Posted Jul 28, 2014 11:15 am CDT
A federal judge last month denied a request by Inside Edition for a list of the financial victims of Jordan Belfort, the stockbroker whose crimes were depicted in The Wolf of Wall Street.
U.S. District Judge John Gleeson of Brooklyn said releasing the list could cause more harm to the victims because such “sucker lists” are in demand among swindlers, the New York Times reports.
The Times spoke with Doug Shadel, an AARP expert on fraud schemes and the elderly, who agreed that being a fraud victim puts one at risk of being victimized again. “It’s pretty well known in the fraud world that the best list to get is the list of people who have already been taken,” Shadel said. “The judge is right not to let the public see that list because those are the most vulnerable people.”
One website seeking to prey on victims of Bernard Madoff claimed to have found $1.3 billion in assets of the Ponzi schemer. The site said victims would be paid after they supplied legal claim numbers and recent brokerage statements.
University of California at Santa Cruz psychology professor Anthony Pratkanis has listed to 645 audiotapes of pitches made by fraudsters to undercover investigators. He told the Times that con artists find potential victims from people who respond to sweepstakes mailings, attend investment seminars, sign up for a free trial of an investment newsletter, or drop their business cards in fishbowls.

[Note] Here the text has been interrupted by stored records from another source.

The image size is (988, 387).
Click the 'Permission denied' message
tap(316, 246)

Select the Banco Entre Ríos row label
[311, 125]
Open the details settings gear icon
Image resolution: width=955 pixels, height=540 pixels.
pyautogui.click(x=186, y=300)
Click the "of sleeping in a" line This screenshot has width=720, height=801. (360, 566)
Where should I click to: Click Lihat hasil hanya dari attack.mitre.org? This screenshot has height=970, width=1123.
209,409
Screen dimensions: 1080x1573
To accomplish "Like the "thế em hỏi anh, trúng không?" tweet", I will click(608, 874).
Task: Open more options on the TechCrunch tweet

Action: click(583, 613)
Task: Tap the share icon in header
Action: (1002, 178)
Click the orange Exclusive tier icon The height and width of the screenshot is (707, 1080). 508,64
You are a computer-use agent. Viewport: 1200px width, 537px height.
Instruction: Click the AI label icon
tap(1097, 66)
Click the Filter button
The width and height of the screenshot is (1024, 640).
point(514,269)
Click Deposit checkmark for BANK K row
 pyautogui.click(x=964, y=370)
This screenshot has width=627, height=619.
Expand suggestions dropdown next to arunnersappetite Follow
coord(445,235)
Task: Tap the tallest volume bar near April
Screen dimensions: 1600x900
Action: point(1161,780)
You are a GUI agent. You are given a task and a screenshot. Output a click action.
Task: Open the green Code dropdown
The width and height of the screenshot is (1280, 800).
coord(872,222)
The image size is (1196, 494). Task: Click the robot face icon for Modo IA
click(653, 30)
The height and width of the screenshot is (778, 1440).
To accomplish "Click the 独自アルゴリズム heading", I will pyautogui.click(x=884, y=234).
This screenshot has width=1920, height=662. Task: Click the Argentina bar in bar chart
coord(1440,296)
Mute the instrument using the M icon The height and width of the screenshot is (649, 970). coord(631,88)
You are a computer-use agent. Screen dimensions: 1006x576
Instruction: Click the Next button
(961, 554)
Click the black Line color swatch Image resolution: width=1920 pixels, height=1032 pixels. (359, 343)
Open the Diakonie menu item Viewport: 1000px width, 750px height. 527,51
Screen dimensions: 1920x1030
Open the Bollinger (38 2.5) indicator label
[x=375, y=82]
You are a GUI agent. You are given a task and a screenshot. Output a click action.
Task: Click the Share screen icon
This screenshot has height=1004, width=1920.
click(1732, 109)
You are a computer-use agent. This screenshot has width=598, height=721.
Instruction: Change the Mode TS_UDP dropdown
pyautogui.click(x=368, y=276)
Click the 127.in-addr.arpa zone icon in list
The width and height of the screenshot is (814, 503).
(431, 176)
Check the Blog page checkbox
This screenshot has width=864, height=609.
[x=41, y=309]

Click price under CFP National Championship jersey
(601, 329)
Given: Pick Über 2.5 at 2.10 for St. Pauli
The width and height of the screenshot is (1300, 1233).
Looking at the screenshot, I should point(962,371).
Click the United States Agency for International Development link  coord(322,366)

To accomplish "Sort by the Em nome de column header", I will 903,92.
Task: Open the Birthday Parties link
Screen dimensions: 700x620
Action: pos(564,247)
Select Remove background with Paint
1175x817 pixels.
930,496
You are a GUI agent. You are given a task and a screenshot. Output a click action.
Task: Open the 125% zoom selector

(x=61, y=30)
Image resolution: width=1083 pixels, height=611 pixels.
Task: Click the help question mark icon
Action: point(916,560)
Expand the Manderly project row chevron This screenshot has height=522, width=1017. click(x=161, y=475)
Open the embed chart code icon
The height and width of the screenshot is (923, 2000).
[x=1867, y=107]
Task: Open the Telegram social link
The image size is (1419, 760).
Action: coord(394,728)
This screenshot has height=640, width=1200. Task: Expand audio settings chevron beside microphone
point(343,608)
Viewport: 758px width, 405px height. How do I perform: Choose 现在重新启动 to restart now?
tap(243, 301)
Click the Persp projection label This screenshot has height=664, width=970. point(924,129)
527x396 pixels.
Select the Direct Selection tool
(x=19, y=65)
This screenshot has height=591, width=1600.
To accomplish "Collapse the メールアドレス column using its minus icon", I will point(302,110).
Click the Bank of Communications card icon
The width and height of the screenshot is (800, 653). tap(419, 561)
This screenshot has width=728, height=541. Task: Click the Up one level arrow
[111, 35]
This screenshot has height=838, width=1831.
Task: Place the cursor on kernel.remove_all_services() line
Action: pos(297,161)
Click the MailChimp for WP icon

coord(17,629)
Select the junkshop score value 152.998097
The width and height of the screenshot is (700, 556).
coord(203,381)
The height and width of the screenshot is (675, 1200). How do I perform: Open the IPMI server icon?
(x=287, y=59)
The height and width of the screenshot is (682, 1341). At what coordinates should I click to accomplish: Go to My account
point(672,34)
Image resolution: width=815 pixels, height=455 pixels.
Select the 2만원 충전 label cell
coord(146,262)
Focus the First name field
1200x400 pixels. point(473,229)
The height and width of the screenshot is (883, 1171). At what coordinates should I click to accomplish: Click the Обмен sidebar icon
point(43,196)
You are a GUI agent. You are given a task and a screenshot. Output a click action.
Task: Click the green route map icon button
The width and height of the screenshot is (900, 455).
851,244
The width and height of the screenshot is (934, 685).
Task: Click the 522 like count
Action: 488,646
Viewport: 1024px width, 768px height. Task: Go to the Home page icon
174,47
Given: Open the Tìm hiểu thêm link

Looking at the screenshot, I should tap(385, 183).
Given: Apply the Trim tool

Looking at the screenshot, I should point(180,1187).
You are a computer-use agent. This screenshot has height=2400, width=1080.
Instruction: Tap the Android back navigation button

Meanwhile, an AARP study (PDF) compared online fraud victims with those who didn’t respond to scam offers. The victims were more likely to click on pop-up ads, sign up for free trial offers, open email from unknown persons and post personal information online. Victims were also more likely to be worried about debt, to feel lonely or left out, and to have experienced negative life events such as a job loss.